[Source records]
========
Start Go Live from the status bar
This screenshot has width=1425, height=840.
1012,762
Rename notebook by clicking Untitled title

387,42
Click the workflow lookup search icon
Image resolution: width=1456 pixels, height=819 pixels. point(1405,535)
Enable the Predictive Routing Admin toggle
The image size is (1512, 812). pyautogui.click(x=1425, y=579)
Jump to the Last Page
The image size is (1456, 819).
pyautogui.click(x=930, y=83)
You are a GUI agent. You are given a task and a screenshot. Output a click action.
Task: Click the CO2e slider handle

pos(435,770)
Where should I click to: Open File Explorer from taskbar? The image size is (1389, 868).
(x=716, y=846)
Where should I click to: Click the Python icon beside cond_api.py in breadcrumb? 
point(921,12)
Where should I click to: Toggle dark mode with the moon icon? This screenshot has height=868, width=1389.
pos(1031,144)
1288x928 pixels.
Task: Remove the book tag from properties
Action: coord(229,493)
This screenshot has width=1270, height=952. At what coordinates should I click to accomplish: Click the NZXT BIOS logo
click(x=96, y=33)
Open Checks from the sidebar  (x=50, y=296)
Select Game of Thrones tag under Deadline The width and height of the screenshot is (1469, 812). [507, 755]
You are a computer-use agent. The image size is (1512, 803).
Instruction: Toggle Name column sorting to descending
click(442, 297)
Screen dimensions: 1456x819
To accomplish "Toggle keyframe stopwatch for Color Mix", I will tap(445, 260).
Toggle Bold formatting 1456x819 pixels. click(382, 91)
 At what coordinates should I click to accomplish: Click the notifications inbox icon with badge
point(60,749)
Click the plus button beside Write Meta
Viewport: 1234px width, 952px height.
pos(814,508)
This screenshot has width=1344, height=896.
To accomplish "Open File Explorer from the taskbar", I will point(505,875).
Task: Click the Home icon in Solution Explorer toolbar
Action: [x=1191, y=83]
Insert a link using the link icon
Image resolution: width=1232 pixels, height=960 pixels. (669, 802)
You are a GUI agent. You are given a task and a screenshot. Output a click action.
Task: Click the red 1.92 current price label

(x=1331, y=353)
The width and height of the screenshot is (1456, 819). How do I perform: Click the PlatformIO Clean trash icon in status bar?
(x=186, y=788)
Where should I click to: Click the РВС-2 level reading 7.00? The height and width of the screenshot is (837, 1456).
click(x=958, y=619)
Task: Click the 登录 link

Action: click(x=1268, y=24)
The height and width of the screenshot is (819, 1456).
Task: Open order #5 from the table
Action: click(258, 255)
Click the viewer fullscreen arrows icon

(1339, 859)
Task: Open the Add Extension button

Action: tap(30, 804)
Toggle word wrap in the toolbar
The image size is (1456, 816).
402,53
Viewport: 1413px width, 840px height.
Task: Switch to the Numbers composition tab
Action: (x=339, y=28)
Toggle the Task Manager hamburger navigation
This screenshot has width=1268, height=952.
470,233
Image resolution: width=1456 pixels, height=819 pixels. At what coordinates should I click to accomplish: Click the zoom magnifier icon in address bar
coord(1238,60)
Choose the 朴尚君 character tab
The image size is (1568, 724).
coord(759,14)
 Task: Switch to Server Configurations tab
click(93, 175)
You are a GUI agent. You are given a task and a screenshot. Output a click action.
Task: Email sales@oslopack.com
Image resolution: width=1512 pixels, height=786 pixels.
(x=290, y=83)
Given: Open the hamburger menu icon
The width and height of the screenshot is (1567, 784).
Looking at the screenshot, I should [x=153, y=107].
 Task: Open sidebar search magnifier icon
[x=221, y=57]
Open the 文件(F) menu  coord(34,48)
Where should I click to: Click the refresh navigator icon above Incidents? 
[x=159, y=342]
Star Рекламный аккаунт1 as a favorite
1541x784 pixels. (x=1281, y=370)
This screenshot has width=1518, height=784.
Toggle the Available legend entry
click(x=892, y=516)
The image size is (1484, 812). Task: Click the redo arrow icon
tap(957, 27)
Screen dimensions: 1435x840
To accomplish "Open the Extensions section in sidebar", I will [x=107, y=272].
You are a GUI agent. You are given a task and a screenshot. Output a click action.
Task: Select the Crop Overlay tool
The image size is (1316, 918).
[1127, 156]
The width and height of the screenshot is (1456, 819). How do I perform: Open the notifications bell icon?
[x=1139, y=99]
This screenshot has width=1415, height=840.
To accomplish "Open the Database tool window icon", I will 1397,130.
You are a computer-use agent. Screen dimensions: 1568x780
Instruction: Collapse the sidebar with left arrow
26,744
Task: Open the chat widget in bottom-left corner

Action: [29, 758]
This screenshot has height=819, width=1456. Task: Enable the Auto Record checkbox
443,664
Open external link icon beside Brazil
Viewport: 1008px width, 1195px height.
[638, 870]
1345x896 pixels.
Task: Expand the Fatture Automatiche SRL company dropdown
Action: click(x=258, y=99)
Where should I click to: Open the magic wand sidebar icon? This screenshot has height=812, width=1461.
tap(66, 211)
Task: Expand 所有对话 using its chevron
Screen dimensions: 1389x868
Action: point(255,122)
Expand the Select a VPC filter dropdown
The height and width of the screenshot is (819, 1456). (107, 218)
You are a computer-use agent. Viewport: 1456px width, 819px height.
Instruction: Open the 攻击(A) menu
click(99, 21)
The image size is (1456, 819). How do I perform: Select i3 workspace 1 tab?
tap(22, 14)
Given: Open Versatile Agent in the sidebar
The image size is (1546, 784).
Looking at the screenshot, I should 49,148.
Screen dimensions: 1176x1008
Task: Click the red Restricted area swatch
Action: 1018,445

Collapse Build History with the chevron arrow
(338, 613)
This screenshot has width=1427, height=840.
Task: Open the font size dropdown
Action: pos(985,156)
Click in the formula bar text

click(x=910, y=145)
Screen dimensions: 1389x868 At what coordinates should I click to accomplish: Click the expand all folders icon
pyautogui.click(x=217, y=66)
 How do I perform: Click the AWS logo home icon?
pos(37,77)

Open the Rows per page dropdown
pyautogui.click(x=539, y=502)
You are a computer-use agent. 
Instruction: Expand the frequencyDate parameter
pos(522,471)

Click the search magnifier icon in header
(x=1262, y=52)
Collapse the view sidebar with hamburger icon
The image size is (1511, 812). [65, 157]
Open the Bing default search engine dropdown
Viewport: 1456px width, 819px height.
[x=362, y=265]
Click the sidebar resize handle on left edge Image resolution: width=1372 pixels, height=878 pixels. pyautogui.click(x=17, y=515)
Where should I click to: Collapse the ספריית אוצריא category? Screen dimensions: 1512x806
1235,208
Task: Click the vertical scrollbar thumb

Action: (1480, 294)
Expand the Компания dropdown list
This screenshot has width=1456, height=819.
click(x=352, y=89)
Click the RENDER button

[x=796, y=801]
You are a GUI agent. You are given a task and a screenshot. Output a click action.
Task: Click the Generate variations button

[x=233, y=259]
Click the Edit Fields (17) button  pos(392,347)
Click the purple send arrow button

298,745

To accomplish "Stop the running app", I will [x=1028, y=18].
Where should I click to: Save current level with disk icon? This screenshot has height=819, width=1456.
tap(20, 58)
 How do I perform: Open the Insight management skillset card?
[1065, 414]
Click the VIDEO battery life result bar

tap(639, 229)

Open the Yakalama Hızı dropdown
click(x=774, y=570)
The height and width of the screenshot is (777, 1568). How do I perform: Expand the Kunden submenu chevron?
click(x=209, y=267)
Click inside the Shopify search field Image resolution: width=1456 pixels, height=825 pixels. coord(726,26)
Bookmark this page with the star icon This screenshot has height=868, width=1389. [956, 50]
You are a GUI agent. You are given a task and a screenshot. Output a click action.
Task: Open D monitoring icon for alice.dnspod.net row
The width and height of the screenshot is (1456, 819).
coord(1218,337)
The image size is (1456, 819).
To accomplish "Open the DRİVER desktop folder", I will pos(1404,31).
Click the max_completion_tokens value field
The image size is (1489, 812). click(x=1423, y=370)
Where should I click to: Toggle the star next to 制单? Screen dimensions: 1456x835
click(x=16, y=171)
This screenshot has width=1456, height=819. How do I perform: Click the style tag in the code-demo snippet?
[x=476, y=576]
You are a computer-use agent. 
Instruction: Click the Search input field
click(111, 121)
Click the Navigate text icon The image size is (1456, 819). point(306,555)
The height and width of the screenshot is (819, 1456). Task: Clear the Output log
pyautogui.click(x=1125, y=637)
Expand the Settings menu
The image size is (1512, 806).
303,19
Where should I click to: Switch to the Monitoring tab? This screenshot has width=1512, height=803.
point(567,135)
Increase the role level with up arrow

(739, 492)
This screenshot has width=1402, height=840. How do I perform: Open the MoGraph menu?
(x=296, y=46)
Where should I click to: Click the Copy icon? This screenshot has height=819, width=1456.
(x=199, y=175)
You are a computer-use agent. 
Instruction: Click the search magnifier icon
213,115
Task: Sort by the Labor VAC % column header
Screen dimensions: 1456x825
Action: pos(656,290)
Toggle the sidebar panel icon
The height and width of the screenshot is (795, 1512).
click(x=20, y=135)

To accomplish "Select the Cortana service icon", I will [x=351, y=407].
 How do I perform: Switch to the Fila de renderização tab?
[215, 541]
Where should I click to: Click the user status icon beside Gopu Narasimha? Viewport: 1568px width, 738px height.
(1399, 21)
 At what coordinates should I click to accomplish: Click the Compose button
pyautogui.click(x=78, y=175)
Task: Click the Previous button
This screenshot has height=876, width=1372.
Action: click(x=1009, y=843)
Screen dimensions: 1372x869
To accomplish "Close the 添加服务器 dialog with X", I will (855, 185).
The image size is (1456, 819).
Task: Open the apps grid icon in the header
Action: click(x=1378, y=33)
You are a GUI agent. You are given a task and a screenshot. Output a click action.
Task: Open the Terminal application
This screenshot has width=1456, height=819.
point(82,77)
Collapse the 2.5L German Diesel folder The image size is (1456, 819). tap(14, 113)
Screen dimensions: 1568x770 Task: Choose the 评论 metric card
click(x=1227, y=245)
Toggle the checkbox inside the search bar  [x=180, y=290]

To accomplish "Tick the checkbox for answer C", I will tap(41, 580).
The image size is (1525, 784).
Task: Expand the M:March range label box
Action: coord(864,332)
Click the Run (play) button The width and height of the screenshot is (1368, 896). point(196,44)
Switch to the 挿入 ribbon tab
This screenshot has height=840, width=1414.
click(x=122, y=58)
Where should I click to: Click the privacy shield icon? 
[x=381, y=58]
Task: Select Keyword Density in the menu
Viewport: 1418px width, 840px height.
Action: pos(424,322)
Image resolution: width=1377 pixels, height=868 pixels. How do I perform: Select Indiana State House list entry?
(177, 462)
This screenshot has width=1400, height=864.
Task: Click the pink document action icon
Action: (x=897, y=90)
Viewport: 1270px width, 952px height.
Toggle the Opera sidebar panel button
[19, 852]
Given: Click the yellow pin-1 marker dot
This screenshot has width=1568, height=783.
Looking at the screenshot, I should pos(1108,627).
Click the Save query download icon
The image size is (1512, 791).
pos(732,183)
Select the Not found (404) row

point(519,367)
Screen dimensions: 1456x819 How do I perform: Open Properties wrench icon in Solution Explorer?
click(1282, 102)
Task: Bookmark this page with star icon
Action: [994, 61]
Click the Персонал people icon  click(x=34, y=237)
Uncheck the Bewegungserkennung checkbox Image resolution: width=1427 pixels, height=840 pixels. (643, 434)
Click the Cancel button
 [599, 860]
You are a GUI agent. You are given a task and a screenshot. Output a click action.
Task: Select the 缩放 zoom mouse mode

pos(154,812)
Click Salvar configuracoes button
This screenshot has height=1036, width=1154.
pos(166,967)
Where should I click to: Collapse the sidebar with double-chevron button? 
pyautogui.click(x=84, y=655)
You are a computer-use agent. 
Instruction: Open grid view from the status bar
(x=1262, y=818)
========
## TASK ITEM
Beginning at the line above with "This screenshot has height=840, width=1414." and finishing at the line with "Given: Click the yellow pin-1 marker dot", return each line exactly and return nothing else.

## ANSWER BELOW
This screenshot has height=840, width=1414.
click(x=122, y=58)
Where should I click to: Click the privacy shield icon? 
[x=381, y=58]
Task: Select Keyword Density in the menu
Viewport: 1418px width, 840px height.
Action: pos(424,322)
Image resolution: width=1377 pixels, height=868 pixels. How do I perform: Select Indiana State House list entry?
(177, 462)
This screenshot has width=1400, height=864.
Task: Click the pink document action icon
Action: (x=897, y=90)
Viewport: 1270px width, 952px height.
Toggle the Opera sidebar panel button
[19, 852]
Given: Click the yellow pin-1 marker dot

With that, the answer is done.